Juan Melendez, un portoricain qui a passé 17 ans dans le couloir de la mort en Floride pour un crime qu’il n’avait pas commis, a déclaré à l’AG de la Coalition mondiale que son procès n’avait duré que cinq jours.
Il a raconté comment il savait que l’un de ses codétenus était exécuté sur la chaise électrique à chaque fois que les lumières clignotaient dans sa cellule. « Le gens doivent comprendre que la peine de mort est raciste, coûteuse, cruelle et inutile. Nous avons des alternatives », a-t-il déclaré.
Ray Krone, qui a été condamné à tort pour un meurtre malgré des preuves matérielles de son innocence, a dit : « Mon avocat commis d’office a reçu 5 000 $ pour me défendre. Ça ne paierait même pas un divorce aux États-Unis. »

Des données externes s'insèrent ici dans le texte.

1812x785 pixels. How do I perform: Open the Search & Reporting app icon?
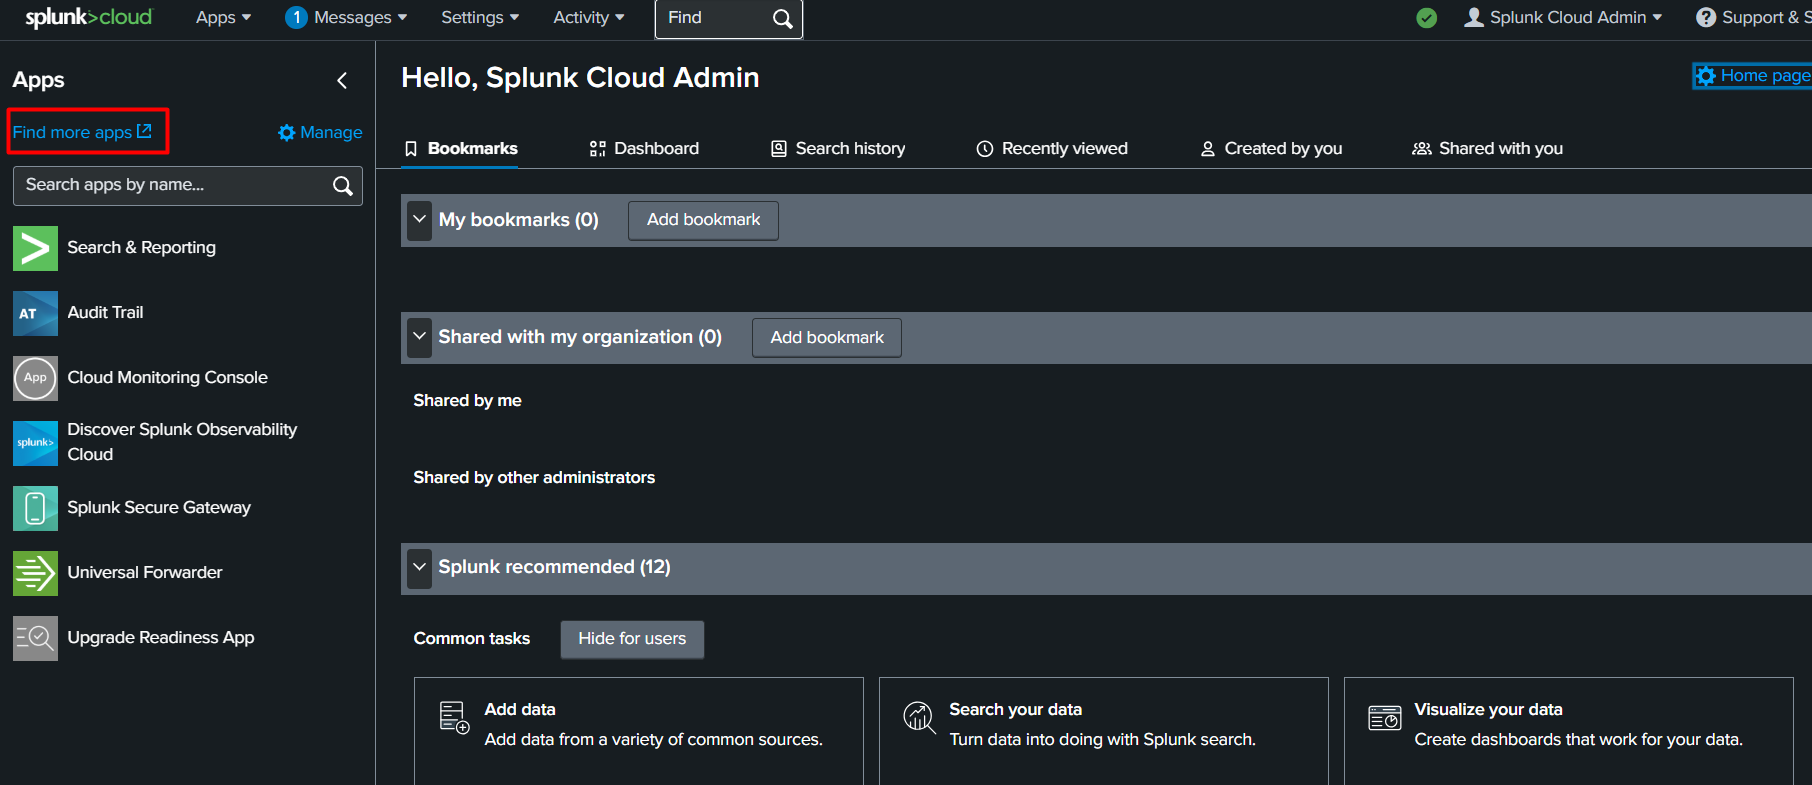(x=35, y=248)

Elizabeth Zitrin, vice-présidente de la Coalition mondiale, a expliqué que de multiples facteurs conduisent à de telles erreurs judiciaires, des aveux erronés aux abus de procédure en passant par la faiblesse de la défense et l’utilisation d’informateurs ayant intérêt à accuser une autre personne. Elle a également mise en garde contre la tentation de compter exclusivement sur les tests ADN pour prouver la culpabilité ou l’innocence d’un accusé. « L’ADN n’est disponible que dans 4 à 8% des meurtres aux États-Unis », a-t-elle dit.
Rosalyn Park, de The Advocates for Human Rights, a remarqué que 144 condamnés à mort ont été innocents aux États-Unis après avoir passé un total de 1 485 ans en prison. Et pourtant, très peu ont reçu une indemnisation adéquate. Seuls 16 États américains utilisant la peine de mort ont une loi qui prévoit une compensation financière. « Seuls 10 États proposent des services sociaux aux innocentés, et seules 15 personnes en ont bénéficié », a-t-elle ajouté.
Park a donné l’exemple de la Louisiane, où un condamné à mort innocenté reçoit 10$ le jour de sa libération, puis un maximum de 15 000 $ par année de prison après une longue procédure.
Elle a ajouté que le Comité des droits de l’Homme de l’ONU avait remarqué l’absence d’une législation adéquate sur l’indemnisation des erreurs judiciaires dans les affaires de peine de mort aux États-Unis. The Advocates for Human Rights recommande notamment un minimum de 100 000 $ par année de prison et des excuses officielles.